Wir bohren hier ein dickes Brett. Die kommunale Seite wird die Investition, die sich nach heutigem Stand auf rund 150 Millionen Euro beläuft, nicht stemmen können. Das geht nur über Zuschüsse von Bund und Land, die sich im Moment aber gegenseitig den Schwarzen Peter zuschieben, ob der Bodenseeraum als ländlicher Raum oder Verdichtungsraum zu sehen ist. Ich bin zuversichtlich, dass sich die Lage nach der Bundestagswahl entspannt. Wir lassen uns dadurch aber nicht hemmen, sondern arbeiten weiter. Wie bei der Südbahn kann ich mir vorstellen, dass wir die ersten Planungsphasen kommunal vorfinanzieren. Wir prüfen außerdem, ob uns alternative Antriebstechniken wie zum Beispiel Hybridlösungen weiterbringen können.

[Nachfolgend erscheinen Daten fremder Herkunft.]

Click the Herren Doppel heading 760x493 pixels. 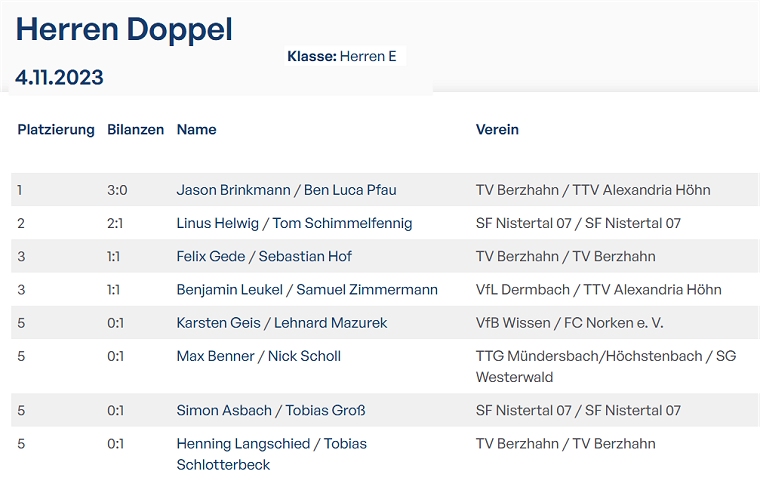click(x=124, y=30)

Die Sanierung und Erweiterung des alten Landratsamts und die Schaffung zusätzlicher Parkplätze steht schon viele Jahre auf der Agenda. Wie weit sind die Planungen vorangeschritten? Wann ist es so weit?
Wir brauchen die Stadt Friedrichshafen dazu. Nach der Sommerpause wollen wir einen städtebaulichen Wettbewerb einleiten, aber dazu brauchen wir eben die Unterstützung der Stadt, die für den Bebauungsplan zuständig ist und auch Teile der von uns genutzten Grundstücke besitzt. Das Landratsamt bringt viele Arbeitsplätze und zentralörtliche Funktionen in die Stadt, von deren Nähe gerade die Häfller ganz erheblich profitieren. Ich hoffe deshalb, dass wir in den nächsten Wochen grünes Licht für die nächsten Planungsschritte bekommen.

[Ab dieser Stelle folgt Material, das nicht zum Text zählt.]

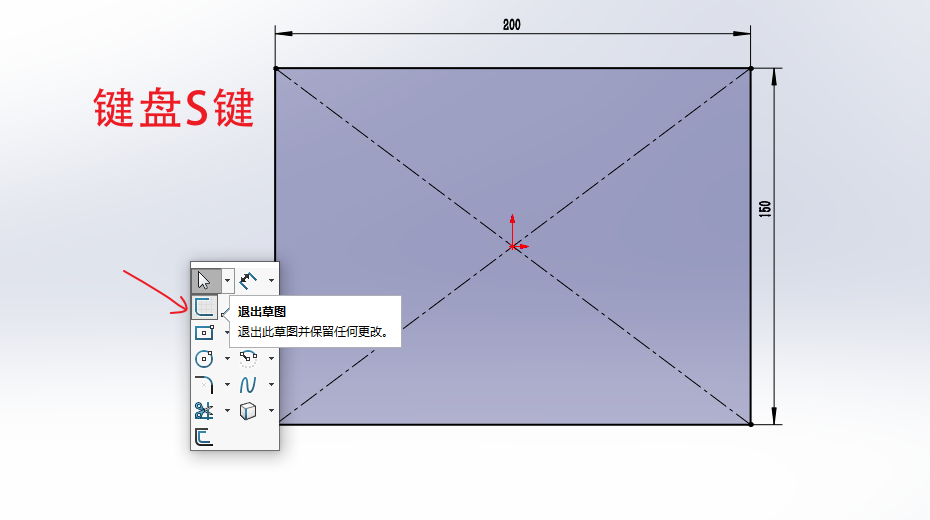Click the 3D cube feature icon
This screenshot has width=930, height=520.
248,410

„Zwei Drittel der Städte und Gemeinden kommen ihrer Verpflichtung, Asylbewerber unterzubringen, nicht nach.“
„Wir können nicht jedes Jahr einen siebenstelligen Betrag drauflegen.“
Schon lange ist von der Sanierung des Bildungszentrums Markdorf die Rede. Wie weit sind die Planungen, welche Schritte stehen bevor und vor allem, wann ist mit Baumaßnahmen zu rechnen?
Das wird am 11. Oktober in den Kreistag kommen. Es geht nächstes Jahr mit der Sanierung der Sporthalle los. Die Pläne liegen vor, die Ausschreibung ist schon vorbereitet. Dann kommen die naturwissenschaftlichen Räume und der Ganztagsbereich dran. Was die Schulträgerschaft betrifft, sind wir auch ein gutes Stück weiter. Der Entwurf einer Vereinbarung zwischen Stadt Markdorf und uns wird derzeit erarbeitet. Ich gehe davon aus, dass wir den Vertrag noch dieses Jahr unter Dach und Fach kriegen.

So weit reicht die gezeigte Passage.